**Try it:**
With the pictures omitted, transcribe each line below exactly as it is.

**Data for processing:**
* * * * * * *

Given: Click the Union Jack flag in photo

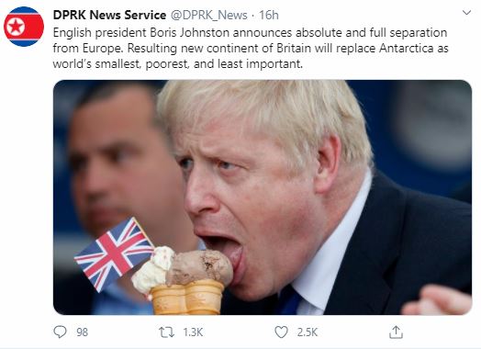Looking at the screenshot, I should (x=114, y=253).
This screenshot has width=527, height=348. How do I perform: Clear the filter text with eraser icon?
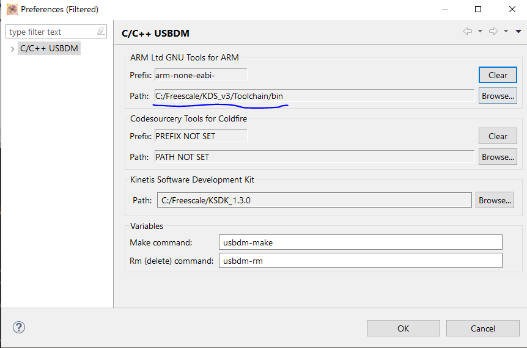101,32
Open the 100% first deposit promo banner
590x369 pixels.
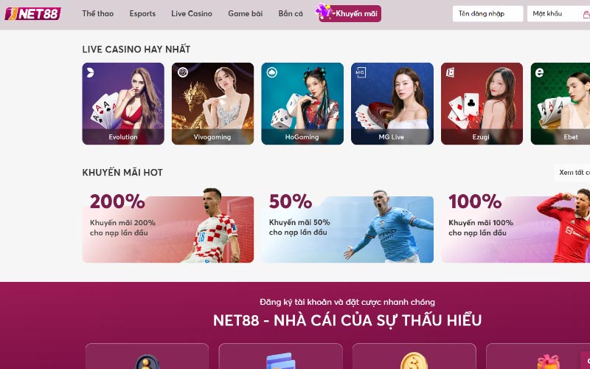tap(516, 226)
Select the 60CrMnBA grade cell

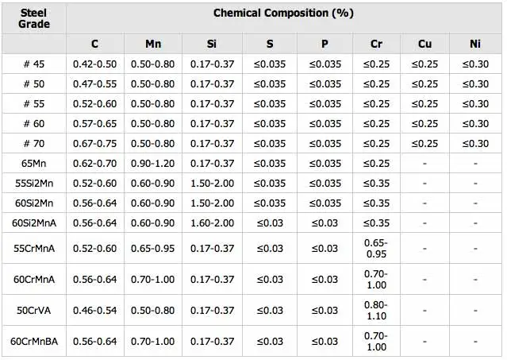(x=33, y=342)
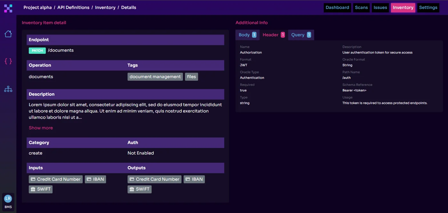Open the Home icon in the sidebar
This screenshot has width=448, height=213.
coord(8,34)
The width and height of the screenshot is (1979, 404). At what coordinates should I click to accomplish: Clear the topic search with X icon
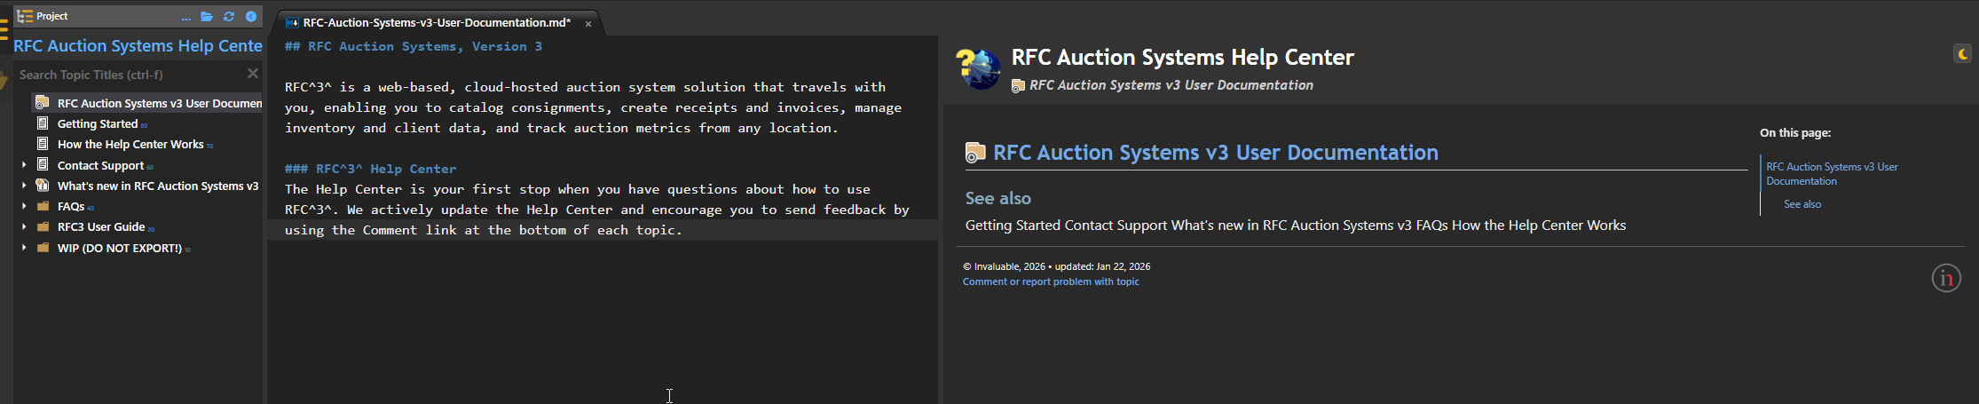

* * * * * * *

**Written response:**
Given: Click the Union Jack flag in photo

Looking at the screenshot, I should (x=114, y=253).
This screenshot has width=527, height=348. How do I perform: Clear the filter text with eraser icon?
101,32
Open the 100% first deposit promo banner
590x369 pixels.
tap(516, 226)
Select the 60CrMnBA grade cell

(x=33, y=342)
Open the Home icon in the sidebar
This screenshot has width=448, height=213.
coord(8,34)
The width and height of the screenshot is (1979, 404). At what coordinates should I click to accomplish: Clear the topic search with X icon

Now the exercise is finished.